The wrapper also normalizes some embedded cases to bring behavior closer to the native DB-API:
- SQL
NULLbecomes PythonNone; - an empty SQL string becomes
""; Nonepassed as a parameter remains SQLNULL;""passed as a parameter remains an empty SQL string.
Binding a Virtual Environment to Embedded Python
The project provides two practical commands:
bind_iris
unbind_iris
bind_iris looks for the Python library of the current virtual environment, updates the IRIS Embedded Python configuration, and creates a backup of the iris.cpf file.
Example:
python3 -m venv .venv
. .venv/bin/activate
pip install iris-embedded-python-wrapper
bind_iris
Depending on the platform and IRIS configuration, IRIS administrator privileges may be required.
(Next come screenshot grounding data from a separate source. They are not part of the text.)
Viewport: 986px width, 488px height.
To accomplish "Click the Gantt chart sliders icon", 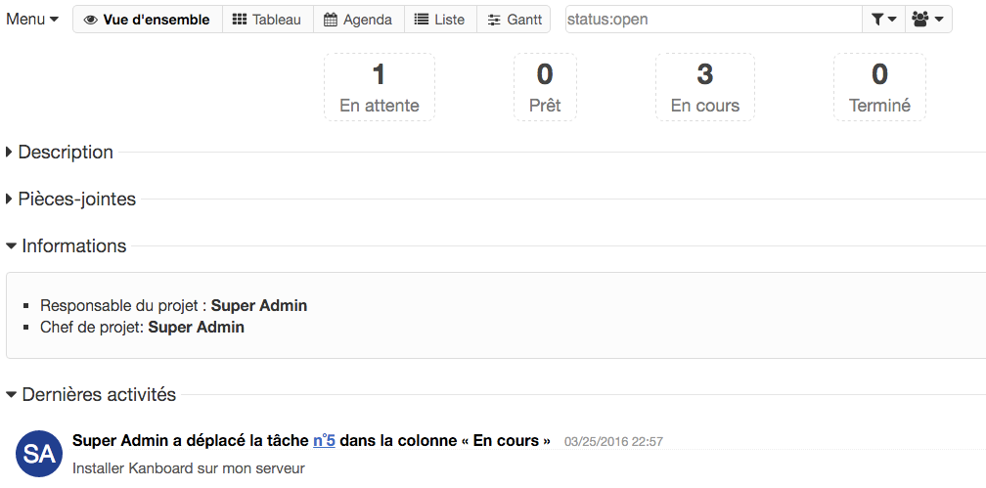I will click(x=494, y=20).
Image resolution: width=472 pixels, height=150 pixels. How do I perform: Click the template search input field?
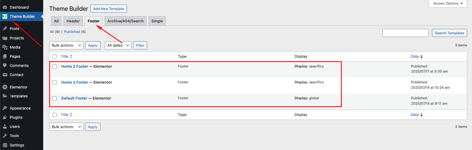405,33
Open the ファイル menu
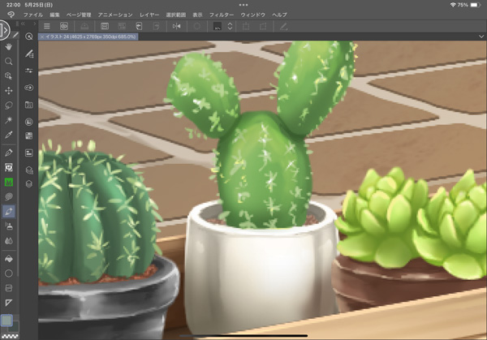The image size is (487, 340). [x=33, y=15]
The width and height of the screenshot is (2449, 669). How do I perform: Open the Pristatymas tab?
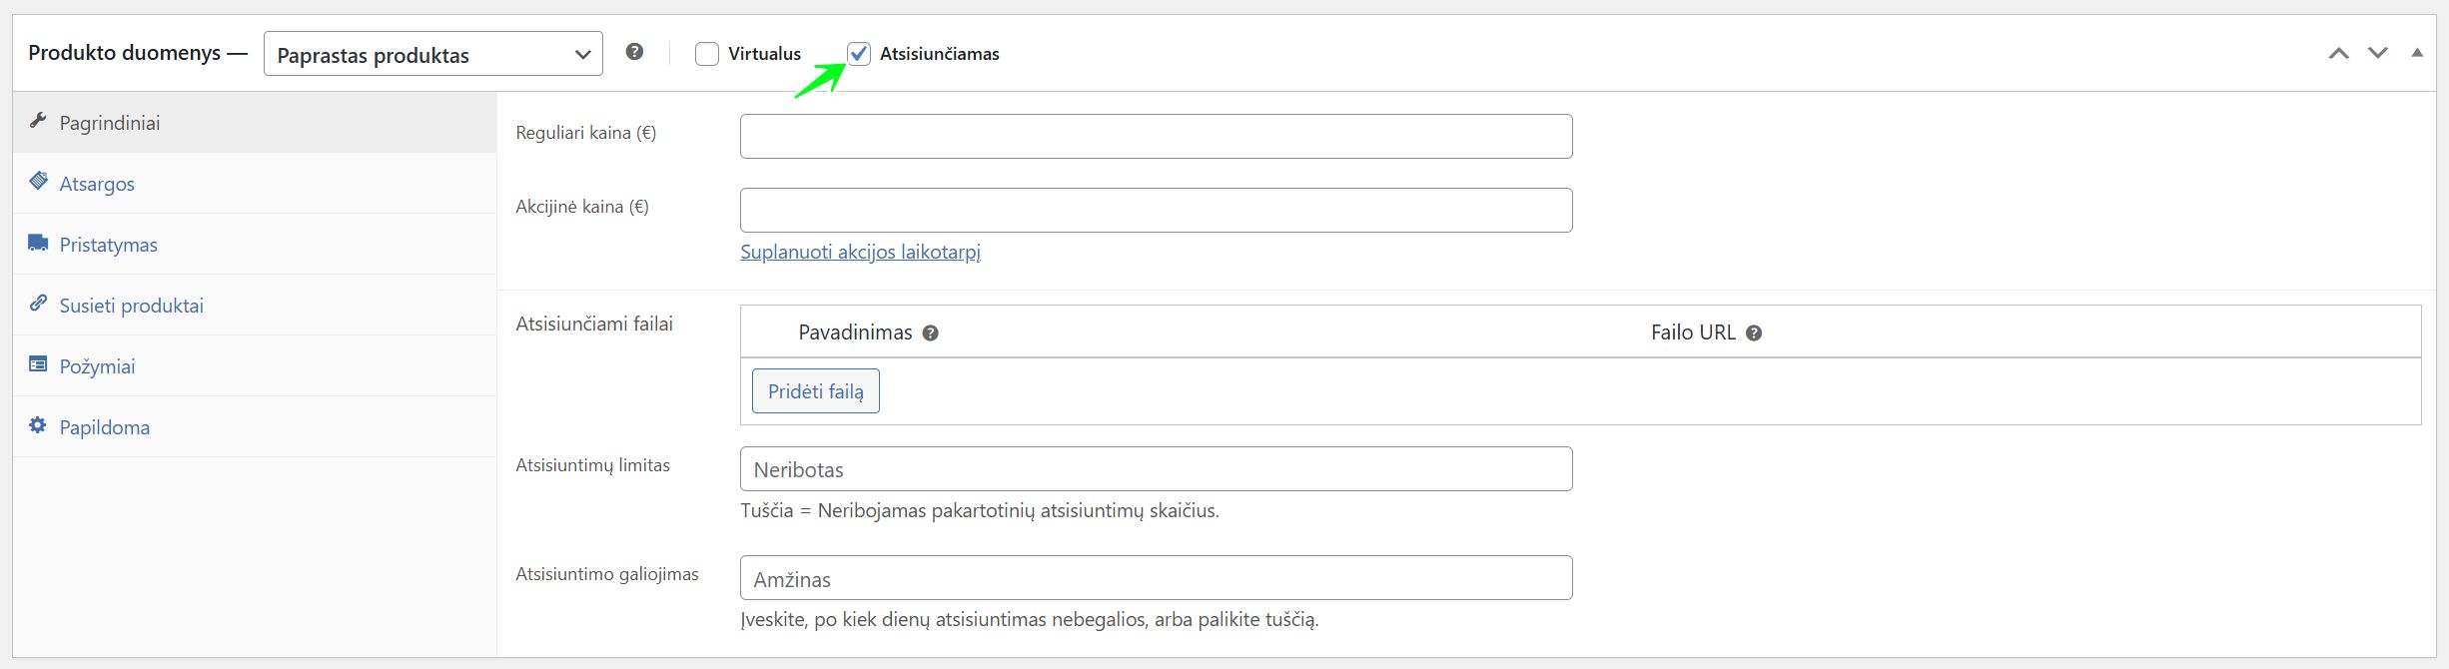click(108, 245)
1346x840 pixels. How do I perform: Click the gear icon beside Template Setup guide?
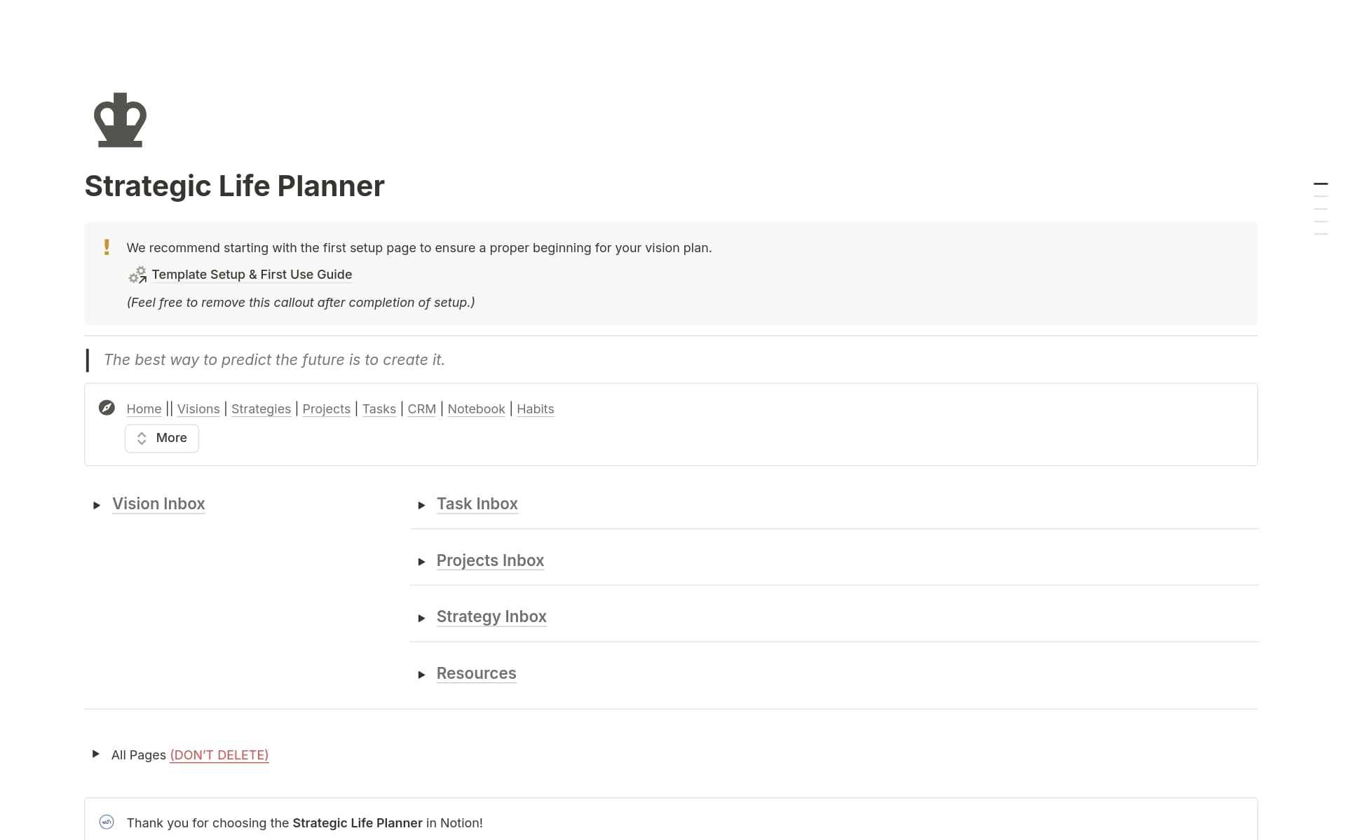coord(137,275)
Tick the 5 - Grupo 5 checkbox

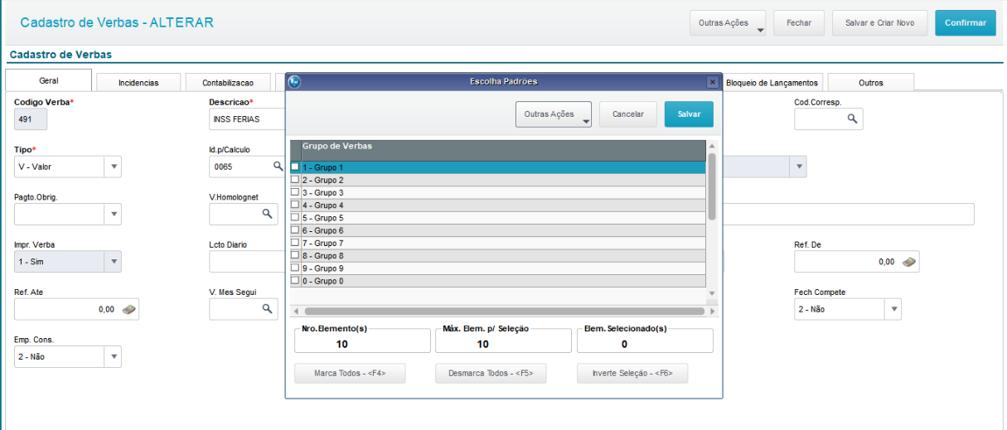pos(295,218)
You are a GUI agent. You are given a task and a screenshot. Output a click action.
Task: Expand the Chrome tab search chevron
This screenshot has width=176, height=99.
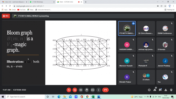(x=158, y=2)
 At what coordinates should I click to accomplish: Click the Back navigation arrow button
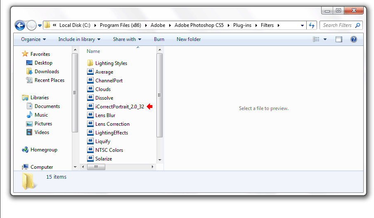[20, 26]
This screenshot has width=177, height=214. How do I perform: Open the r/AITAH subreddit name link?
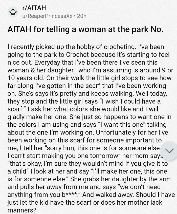click(x=34, y=8)
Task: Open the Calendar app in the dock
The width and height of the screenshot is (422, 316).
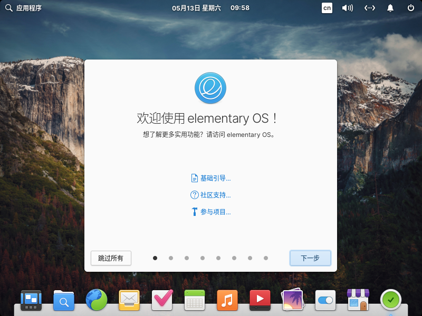Action: coord(195,300)
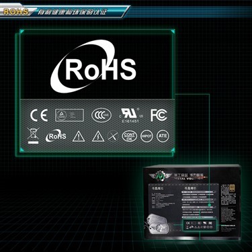Viewport: 252px width, 252px height.
Task: Click the ATE circle stamp
Action: [163, 136]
On Windows, restarting the IRIS instance may be required after changing the configuration.
When Should You Use This Wrapper?
This wrapper is useful if you want to:
- write Python IRIS code that can run in embedded or remote mode;
- reduce differences between Embedded Python and the Native API;
- make the execution mode observable through
iris.runtime; - use a single DB-API facade in application code;
- simplify virtual environment configuration for Embedded Python;
- test embedded and remote paths more easily.
It is not a replacement for InterSystems IRIS or the official native SDK. It is a convenience layer that builds on top of those components to make application code more portable.
Resources
- GitHub project: https://github.com/grongierisc/iris-embedded-python-wrapper
- Project documentation: https://github.com/grongierisc/iris-embedded-python-wrapper/blob/master/README.md
- Installation:
pip install iris-embedded-python-wrapper - License: MIT
Conclusion
iris-embedded-python-wrapper provides a simple facade around the main Python execution modes of InterSystems IRIS. The main benefit is being able to write:
import iris
and then explicitly decide whether the code runs in Embedded Python, embedded-local mode, or through a remote native connection. For applications that need to move from one mode to another, or for teams that want to share more code between local scripts, embedded jobs, and external Python services, this approach removes a lot of technical noise.